BEGIN Data listing
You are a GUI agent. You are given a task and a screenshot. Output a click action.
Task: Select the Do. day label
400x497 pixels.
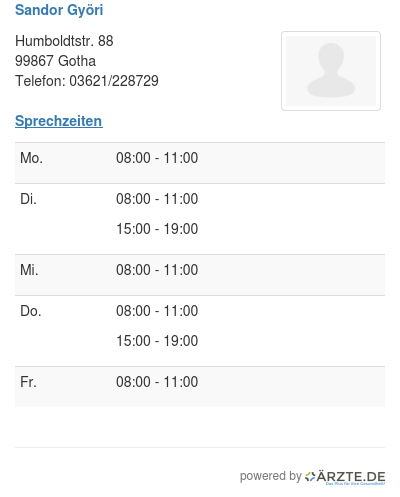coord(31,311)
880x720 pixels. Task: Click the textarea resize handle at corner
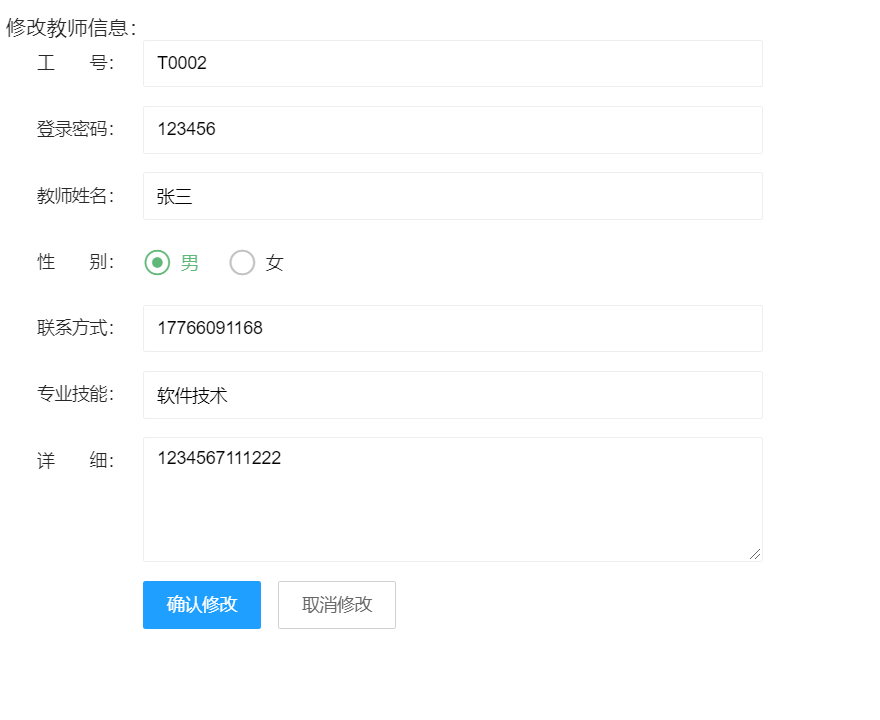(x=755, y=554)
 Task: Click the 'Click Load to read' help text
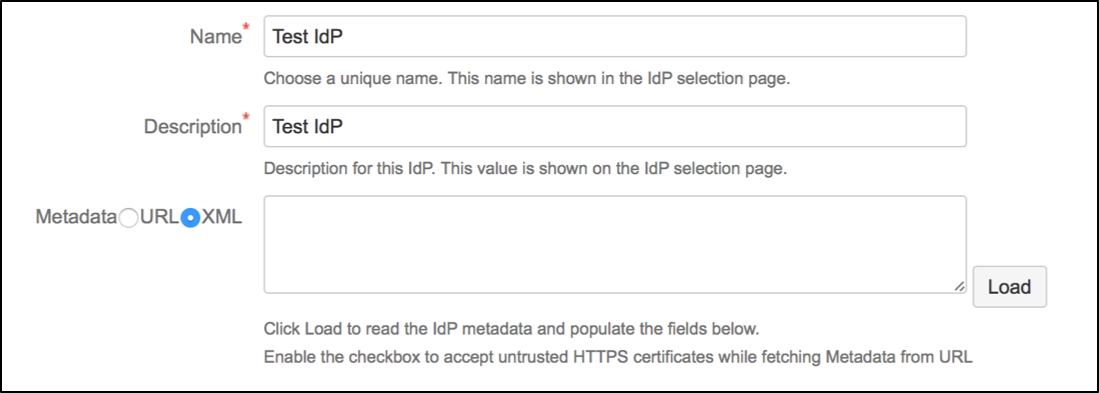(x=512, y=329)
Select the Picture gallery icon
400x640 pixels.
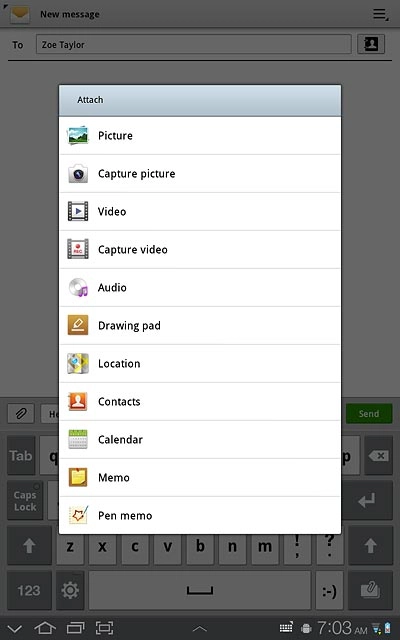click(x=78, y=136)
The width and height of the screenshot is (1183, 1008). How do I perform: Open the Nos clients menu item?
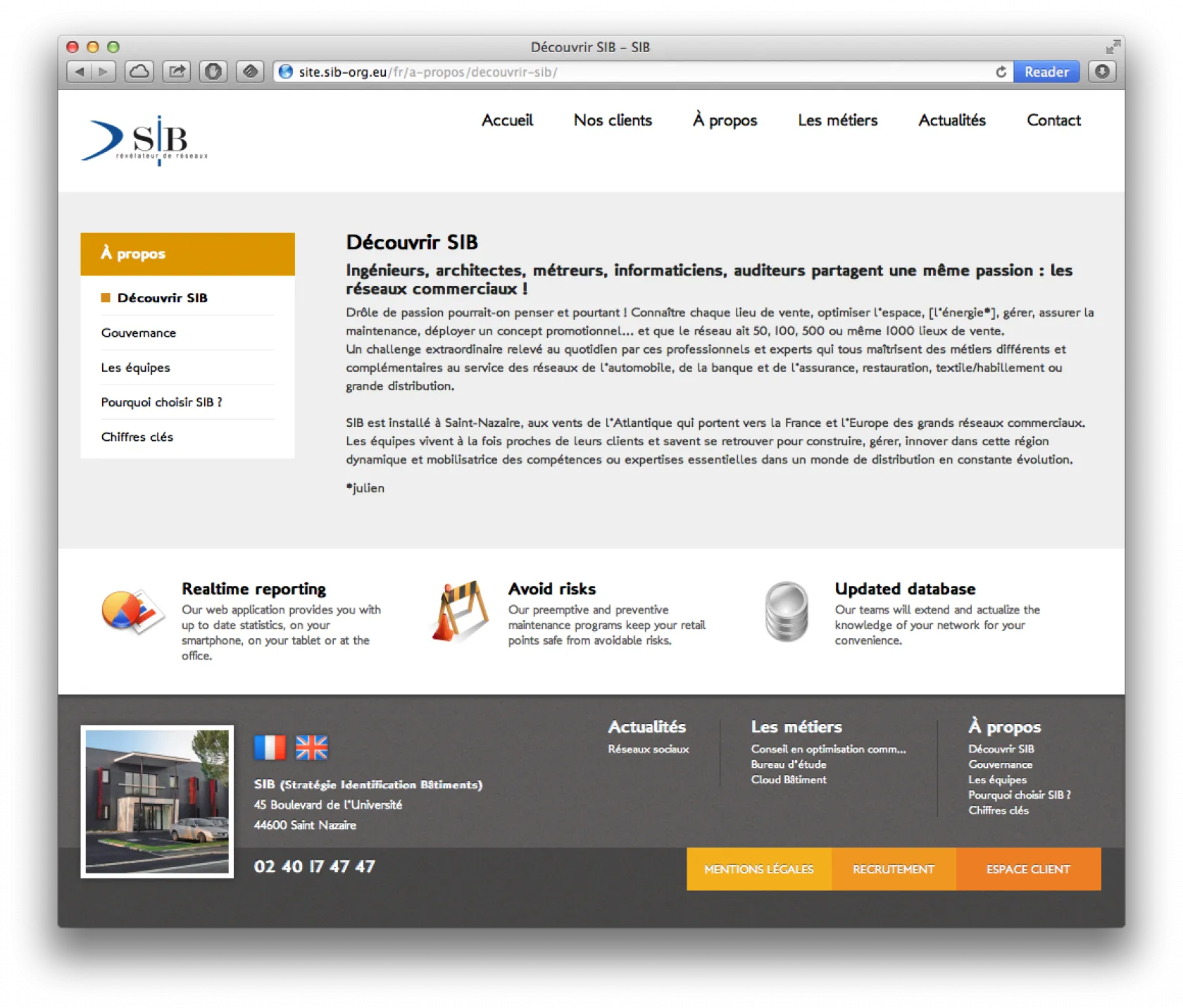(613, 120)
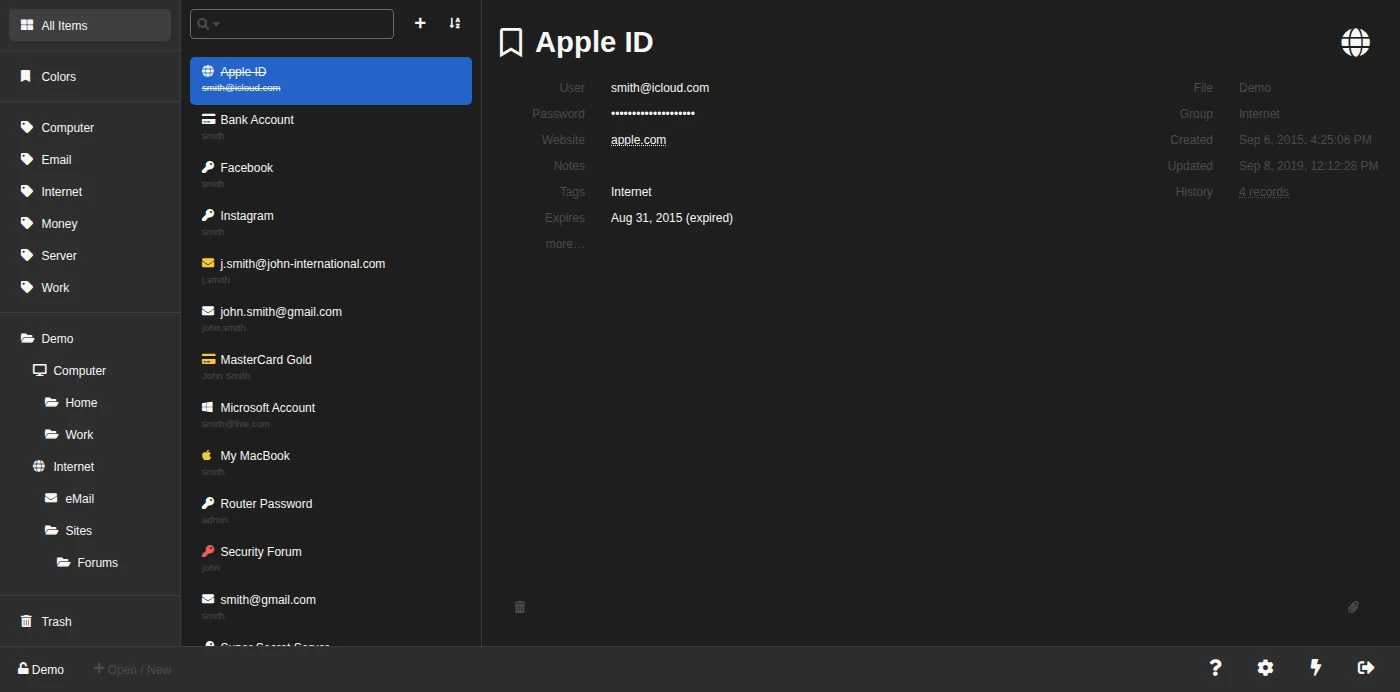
END Data listing
BEGIN Data listing
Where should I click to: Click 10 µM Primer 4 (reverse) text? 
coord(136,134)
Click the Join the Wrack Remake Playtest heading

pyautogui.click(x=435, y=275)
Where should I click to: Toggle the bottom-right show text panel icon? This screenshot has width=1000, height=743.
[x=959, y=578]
END Data listing
> **What you are asked to do**: Scan the records above line by line, counting those where the word "Select" appears, and give the count alone.

> **Solved exercise**: 2